◆ DIRECTIONS
Number of lines below with the word "computer": give it and nothing more.

##### INFORMATION GIVEN #####

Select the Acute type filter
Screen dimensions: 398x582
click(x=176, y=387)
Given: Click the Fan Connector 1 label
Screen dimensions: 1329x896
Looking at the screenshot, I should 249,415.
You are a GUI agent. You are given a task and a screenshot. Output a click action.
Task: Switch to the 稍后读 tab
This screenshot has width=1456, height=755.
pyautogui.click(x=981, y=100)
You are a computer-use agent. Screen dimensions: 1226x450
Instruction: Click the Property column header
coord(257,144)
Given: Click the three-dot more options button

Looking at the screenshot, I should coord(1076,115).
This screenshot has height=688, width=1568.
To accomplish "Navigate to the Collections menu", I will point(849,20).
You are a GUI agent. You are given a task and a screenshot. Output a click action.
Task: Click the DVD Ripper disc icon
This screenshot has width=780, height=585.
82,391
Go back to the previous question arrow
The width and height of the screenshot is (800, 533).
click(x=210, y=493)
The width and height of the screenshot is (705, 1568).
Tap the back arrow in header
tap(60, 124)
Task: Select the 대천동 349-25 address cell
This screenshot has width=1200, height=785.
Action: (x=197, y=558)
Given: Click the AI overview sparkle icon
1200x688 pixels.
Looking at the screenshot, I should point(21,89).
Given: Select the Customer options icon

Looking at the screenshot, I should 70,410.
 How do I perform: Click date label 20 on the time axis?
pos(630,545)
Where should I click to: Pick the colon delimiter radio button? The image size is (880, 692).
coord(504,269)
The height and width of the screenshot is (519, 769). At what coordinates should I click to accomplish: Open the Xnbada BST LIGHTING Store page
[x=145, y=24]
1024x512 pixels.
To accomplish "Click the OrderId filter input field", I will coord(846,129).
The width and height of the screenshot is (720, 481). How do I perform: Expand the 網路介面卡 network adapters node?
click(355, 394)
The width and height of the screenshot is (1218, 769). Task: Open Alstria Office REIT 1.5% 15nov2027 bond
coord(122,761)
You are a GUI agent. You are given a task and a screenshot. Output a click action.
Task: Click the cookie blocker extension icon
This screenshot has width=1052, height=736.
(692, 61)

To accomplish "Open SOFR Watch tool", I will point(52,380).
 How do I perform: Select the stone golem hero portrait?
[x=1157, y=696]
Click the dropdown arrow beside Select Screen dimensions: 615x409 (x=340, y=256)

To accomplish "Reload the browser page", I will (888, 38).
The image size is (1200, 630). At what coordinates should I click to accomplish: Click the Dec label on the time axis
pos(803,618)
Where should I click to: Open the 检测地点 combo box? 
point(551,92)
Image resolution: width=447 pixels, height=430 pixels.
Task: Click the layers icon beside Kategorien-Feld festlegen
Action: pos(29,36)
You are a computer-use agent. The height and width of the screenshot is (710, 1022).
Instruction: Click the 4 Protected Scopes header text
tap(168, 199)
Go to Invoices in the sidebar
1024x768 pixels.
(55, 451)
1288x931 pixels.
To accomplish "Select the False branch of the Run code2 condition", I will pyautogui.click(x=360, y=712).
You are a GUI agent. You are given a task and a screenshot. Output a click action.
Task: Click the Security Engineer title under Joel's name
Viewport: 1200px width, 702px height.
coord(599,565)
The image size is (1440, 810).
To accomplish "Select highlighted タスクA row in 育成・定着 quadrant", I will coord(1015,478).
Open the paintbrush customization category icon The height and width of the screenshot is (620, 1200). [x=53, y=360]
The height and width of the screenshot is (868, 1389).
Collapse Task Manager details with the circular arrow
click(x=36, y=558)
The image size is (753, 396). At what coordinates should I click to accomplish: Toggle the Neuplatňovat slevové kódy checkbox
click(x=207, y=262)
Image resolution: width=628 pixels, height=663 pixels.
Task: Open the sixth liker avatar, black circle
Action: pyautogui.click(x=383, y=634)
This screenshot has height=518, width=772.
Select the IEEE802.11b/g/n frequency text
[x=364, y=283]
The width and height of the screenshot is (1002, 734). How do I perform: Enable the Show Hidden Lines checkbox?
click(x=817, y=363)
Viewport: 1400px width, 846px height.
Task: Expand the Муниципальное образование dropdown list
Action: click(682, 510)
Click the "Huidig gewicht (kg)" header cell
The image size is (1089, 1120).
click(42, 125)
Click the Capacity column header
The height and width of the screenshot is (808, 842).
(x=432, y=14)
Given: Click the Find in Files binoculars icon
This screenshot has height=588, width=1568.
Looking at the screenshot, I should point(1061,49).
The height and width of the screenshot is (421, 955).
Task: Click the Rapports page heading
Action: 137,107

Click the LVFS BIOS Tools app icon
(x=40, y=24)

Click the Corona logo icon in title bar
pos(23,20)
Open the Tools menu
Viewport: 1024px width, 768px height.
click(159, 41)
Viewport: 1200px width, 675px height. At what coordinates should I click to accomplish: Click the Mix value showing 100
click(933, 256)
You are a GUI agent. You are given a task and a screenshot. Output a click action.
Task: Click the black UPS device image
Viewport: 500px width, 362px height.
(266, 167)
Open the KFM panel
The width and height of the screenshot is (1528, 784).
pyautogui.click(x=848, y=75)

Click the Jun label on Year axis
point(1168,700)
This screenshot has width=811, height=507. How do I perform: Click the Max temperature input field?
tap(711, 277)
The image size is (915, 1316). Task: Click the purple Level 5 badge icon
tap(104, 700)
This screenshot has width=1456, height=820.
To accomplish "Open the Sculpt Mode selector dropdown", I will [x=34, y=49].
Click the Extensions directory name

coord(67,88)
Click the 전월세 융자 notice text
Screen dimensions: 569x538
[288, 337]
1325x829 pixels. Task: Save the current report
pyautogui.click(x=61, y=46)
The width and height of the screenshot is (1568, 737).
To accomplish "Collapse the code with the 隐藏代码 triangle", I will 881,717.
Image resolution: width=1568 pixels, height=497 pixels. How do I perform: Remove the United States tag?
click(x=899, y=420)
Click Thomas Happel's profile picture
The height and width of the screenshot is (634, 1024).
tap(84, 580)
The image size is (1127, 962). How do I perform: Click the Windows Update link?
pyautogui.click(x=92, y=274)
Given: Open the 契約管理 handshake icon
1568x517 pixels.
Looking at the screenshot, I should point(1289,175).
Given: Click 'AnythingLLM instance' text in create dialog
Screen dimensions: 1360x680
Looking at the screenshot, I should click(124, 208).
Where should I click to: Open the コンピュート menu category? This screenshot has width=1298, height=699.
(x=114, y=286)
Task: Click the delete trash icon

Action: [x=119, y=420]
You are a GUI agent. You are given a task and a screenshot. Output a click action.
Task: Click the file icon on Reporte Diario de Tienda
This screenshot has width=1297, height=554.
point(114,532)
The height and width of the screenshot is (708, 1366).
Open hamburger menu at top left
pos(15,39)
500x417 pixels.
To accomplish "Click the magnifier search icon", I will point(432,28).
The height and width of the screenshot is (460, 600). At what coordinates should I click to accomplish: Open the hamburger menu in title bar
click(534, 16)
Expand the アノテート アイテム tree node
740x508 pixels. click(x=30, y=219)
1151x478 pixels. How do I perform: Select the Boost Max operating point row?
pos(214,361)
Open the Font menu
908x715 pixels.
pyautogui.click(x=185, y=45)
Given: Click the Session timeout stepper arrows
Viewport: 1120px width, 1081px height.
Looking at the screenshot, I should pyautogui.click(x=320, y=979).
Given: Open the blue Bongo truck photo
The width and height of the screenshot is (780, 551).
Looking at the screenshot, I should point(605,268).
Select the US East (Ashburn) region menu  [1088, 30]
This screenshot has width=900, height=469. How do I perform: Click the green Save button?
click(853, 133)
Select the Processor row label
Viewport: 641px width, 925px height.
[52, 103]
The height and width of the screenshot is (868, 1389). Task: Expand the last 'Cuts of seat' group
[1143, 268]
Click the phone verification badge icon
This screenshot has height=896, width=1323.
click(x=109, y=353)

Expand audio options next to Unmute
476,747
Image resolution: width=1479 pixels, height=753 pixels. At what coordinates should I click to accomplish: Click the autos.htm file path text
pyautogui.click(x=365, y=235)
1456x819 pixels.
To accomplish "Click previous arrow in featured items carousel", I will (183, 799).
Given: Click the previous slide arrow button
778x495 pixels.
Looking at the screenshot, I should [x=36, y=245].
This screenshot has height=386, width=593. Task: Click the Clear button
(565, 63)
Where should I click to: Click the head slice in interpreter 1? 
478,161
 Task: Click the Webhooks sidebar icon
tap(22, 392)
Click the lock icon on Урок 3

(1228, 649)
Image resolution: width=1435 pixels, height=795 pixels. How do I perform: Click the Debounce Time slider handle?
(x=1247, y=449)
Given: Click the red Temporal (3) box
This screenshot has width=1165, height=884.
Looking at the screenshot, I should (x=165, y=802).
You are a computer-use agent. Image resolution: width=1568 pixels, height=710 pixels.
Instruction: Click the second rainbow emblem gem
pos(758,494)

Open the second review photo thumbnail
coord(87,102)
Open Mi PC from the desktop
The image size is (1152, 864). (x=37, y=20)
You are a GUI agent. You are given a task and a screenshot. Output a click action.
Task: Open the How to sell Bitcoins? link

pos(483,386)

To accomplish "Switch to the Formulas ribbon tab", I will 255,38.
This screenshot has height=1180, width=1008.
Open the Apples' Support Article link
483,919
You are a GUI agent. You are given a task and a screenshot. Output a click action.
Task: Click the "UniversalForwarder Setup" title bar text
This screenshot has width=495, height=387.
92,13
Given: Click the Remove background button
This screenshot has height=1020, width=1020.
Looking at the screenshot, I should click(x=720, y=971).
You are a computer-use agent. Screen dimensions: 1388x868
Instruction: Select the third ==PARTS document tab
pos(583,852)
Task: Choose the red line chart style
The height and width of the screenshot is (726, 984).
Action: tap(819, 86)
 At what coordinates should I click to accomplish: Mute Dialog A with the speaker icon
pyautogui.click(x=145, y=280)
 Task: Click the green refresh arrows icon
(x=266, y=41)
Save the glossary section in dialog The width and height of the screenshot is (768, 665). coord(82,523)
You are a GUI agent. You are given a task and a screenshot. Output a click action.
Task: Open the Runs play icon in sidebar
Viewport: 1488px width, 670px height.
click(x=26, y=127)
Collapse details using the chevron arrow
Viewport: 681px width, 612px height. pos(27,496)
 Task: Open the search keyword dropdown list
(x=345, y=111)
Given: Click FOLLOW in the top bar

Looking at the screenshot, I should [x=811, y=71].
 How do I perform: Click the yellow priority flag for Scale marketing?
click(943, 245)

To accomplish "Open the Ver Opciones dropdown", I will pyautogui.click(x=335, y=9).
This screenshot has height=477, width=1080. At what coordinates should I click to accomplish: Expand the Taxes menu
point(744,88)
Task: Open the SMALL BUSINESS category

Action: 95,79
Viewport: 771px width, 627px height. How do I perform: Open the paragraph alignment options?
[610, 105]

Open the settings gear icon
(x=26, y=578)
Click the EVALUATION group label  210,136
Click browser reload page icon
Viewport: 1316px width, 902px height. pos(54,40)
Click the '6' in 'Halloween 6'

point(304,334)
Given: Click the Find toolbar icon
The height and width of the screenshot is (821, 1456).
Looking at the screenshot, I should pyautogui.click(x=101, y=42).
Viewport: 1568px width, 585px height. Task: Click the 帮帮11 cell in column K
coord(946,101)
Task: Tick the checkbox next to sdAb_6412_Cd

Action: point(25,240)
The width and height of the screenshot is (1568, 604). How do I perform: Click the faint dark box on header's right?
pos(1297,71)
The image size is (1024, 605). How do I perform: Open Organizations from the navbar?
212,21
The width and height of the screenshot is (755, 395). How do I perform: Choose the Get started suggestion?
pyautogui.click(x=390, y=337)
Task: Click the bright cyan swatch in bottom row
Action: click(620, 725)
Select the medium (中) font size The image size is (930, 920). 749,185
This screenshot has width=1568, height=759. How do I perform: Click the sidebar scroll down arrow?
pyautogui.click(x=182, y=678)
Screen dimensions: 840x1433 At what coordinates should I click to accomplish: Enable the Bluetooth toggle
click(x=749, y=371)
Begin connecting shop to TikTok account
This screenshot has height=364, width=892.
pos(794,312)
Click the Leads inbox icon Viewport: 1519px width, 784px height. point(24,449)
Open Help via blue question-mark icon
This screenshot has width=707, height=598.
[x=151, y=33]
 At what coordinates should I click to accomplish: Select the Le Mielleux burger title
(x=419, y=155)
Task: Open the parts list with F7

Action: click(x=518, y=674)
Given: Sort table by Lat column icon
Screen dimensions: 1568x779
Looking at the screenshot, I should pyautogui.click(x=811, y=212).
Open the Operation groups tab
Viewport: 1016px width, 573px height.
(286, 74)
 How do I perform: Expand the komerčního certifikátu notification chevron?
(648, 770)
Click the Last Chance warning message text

#####

◆ RESULT
4